(27ae) Environmental Dependence of Collateral Fitness Effects

Mutational effects on proteins are commonly thought of in terms of how they affect the ability of the protein to perform its physiological function. Thus, when mutations deleteriously impact the growth rate of cells (i.e. fitness), effects on protein specific activity or protein abundance are usually expected. However, proteins must carry out their function in the complex milieu of the cell, where opportunities for something to go wrong abound. If a mutation causes a protein to decrease fitness through negatively affecting some cellular process unrelated to the physiological function of the protein, these effects are called collateral fitness effects. For example, a mutation might cause a protein to misinteract with an essential enzyme thereby slowing growth. We previously used deep mutational scanning to determine the collateral fitness effects of all single amino acid substitutions in TEM-1 β-lactamase by measuring fitness effects of mutations in the absence of β-lactam antibiotics.
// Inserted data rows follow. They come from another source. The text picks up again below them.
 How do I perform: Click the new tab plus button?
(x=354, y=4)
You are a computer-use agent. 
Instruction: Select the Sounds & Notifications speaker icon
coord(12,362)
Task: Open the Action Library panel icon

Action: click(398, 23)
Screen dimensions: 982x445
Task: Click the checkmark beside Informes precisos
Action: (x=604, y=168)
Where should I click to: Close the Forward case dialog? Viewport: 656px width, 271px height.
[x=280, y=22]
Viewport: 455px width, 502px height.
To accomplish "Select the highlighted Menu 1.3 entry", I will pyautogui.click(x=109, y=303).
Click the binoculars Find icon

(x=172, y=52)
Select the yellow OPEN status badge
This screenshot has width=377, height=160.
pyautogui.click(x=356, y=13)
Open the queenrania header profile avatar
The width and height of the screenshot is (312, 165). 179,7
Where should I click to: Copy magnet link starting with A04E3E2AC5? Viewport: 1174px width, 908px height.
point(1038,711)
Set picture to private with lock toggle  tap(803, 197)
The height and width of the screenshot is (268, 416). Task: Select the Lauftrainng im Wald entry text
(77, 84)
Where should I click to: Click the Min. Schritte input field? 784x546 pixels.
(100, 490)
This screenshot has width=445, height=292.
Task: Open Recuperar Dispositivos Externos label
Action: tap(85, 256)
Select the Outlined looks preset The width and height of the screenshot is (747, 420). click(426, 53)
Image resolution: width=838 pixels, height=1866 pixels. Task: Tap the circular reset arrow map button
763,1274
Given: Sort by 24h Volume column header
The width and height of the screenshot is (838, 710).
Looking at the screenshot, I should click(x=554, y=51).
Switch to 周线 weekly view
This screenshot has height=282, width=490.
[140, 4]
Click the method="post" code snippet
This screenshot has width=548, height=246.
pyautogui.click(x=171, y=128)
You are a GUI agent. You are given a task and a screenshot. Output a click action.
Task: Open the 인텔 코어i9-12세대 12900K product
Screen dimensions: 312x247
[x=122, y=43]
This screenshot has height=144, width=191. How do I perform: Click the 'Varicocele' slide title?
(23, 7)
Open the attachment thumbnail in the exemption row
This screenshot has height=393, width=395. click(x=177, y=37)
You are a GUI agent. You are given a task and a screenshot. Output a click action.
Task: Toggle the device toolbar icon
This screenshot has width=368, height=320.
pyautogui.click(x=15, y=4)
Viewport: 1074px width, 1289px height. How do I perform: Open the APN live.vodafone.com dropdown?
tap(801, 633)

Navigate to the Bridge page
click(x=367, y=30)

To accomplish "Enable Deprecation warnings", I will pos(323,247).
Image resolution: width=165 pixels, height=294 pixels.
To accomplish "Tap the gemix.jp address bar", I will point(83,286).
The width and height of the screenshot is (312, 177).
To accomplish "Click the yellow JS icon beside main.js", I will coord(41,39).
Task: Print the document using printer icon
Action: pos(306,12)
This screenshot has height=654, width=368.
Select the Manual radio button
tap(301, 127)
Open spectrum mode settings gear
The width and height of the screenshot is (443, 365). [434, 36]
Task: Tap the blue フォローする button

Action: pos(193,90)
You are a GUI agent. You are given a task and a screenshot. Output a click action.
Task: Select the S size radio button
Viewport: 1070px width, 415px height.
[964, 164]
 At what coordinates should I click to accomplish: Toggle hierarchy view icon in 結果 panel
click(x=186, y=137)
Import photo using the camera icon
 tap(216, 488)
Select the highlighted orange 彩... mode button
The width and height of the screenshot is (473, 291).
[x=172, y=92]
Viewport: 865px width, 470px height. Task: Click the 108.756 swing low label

Over 42% of mutations caused deleterious collateral fitness effects. We selected over thirty such mutations for further study. All caused TEM-1 aggregation, suggesting that aggregation might be the cause of the deleterious effects. Here, we probe that hypothesis by asking how collateral fitness effects depend on the environment. We measured collateral fitness effects at 30°C in LB media, at 37°C in LB and M9 minimal media, and at 42°C in LB media. For select deleterious mutants we characterized how the different conditions affected the amount of soluble and aggregated TEM-1 and how that related to fitness effects. The results belie a simple relationship between aggregation and deleterious collateral fitness effects. For example, although both shifting from 37°C to 30°C in LB media and shifting from LB to minimal media at 37°C ameliorated the deleterious collateral fitness effects, aggregation typically did not decrease concomitantly. The results call in to question the hypothesis that deleterious collateral fitness effects are simply the result of the extent of protein aggregation.